JERUSALEM - The Palestinian Territories' economy is showing "signs of recovery" but still faces serious challenges including "very high unemployment and deteriorating social conditions" in Gaza, the World Bank said on Tuesday.

In the first half of 2021, growth reached 5.4%, and is expected to reach six percent this year, the World Bank said in a report. However, growth in 2022 is predicted to slow to around three percent, it added.

"The way ahead is still uncertain," said Kanthan Shankar, World Bank Country Director for the West Bank and Gaza, adding that progress "depends on coordinated actions by all parties in revitalising the economy and providing job opportunities for the young population".

The Gaza Strip was hit hard during 11-days of devastating conflict with Israel in May, while the economy was also impacted by restrictions imposed to stem the spread of coronavirus.

In Gaza, a Palestinian enclave of two million people controlled by the Islamist Hamas, unemployment stands at 45%, while the poverty rate has risen to 59% from 43% five years ago.

"The dire living conditions and the high dependency on social assistance of the people of Gaza is of particular concern," Shankar said.

In the occupied West Bank, the unemployment rate is around 17 percent, the World Bank calculates, saying the "Palestinian Authority's fiscal situation remains very challenging" and warning it was "no longer able to borrow from domestic banks".

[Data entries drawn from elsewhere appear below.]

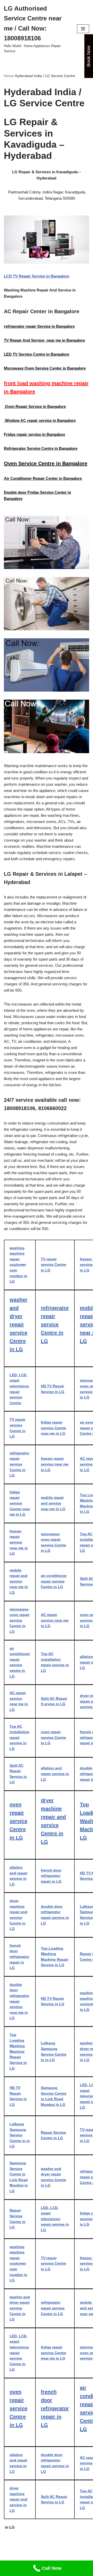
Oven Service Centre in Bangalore (45, 463)
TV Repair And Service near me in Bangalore (44, 340)
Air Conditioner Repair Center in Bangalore (43, 478)
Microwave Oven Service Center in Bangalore (45, 368)
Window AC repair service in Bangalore (40, 420)
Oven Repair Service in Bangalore (35, 406)
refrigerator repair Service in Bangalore (39, 326)
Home (9, 76)
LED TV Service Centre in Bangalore (36, 354)
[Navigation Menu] (83, 28)
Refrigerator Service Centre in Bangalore (41, 448)
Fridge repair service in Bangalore (34, 434)
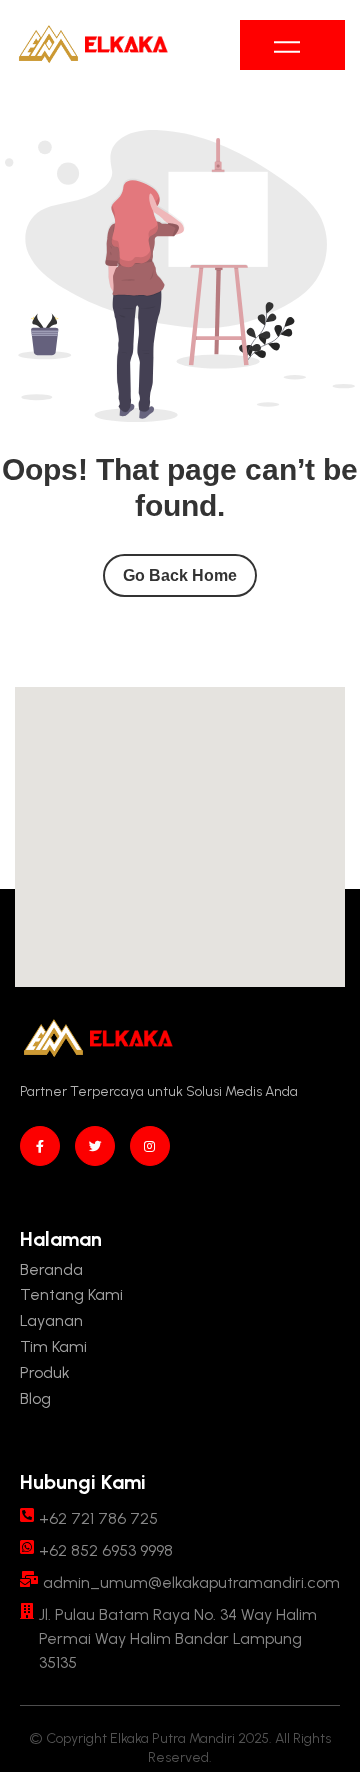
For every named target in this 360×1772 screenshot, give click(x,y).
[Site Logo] (93, 45)
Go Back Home (180, 575)
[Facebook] (40, 1146)
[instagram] (150, 1146)
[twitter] (95, 1146)
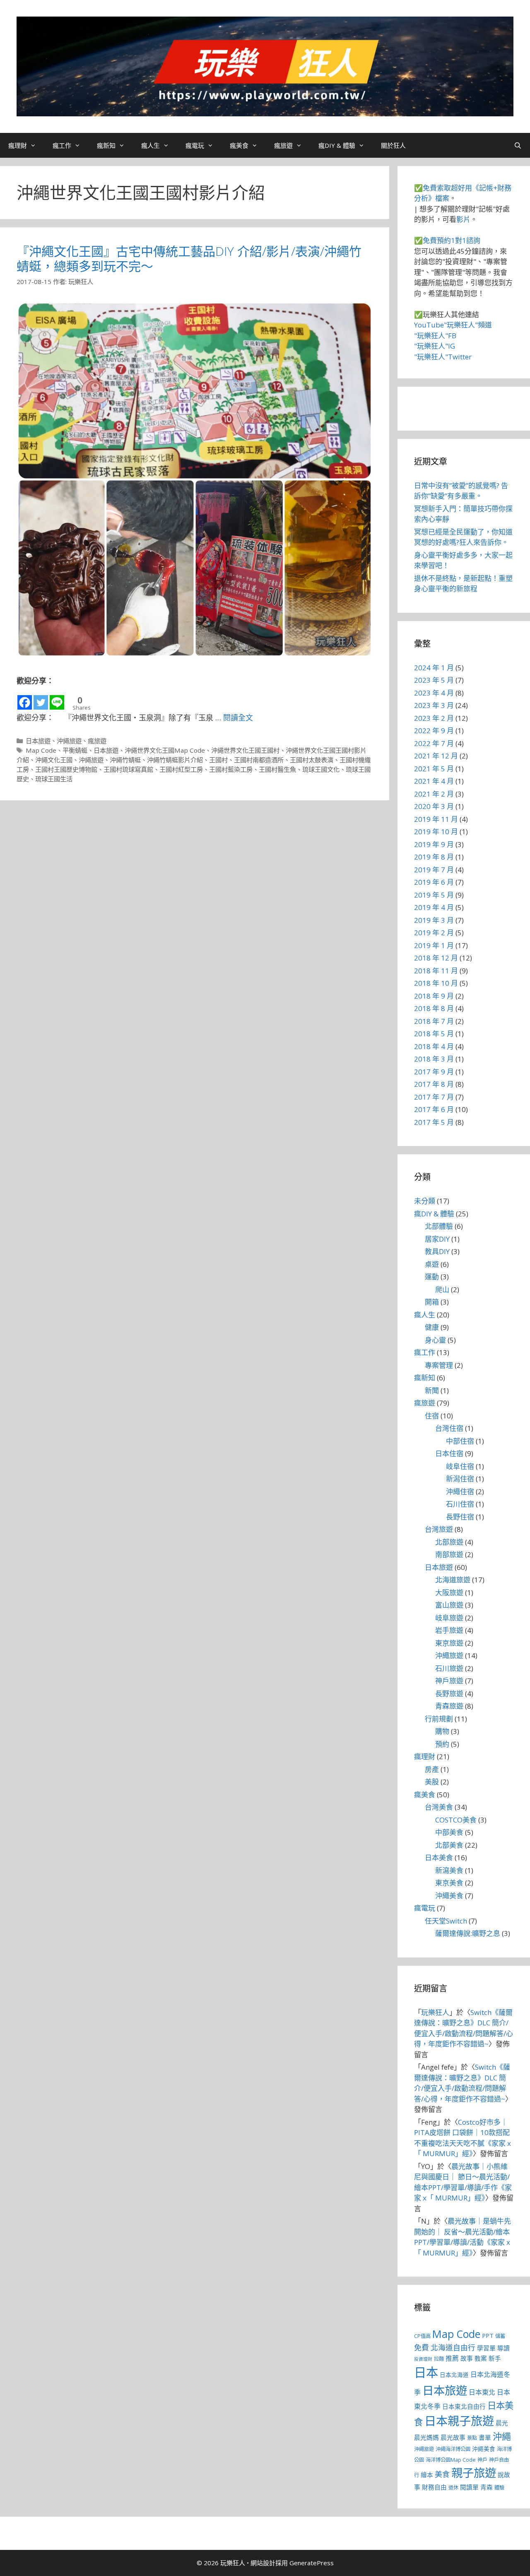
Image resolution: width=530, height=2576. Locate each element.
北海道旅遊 (452, 1579)
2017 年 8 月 (434, 1084)
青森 (486, 2487)
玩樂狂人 (435, 2012)
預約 (442, 1744)
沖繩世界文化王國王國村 (245, 750)
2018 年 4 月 (434, 1046)
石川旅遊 (449, 1668)
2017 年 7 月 (434, 1097)
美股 (432, 1781)
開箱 (432, 1302)
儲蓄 (500, 2336)
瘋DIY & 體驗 (336, 145)
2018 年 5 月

The PA's deficit is expected to reach $1.36 billion in 2021, it added.

The World Bank called on donors "to help reduce the budget deficit", and for the "systematic transfer" of revenues Israel raises from businesses operating in the so-called Area C of the West Bank, where Israel holds full control under the 1995 Oslo Accords.

"Releasing some of these funds would provide much needed quick financing in these difficult times," it added.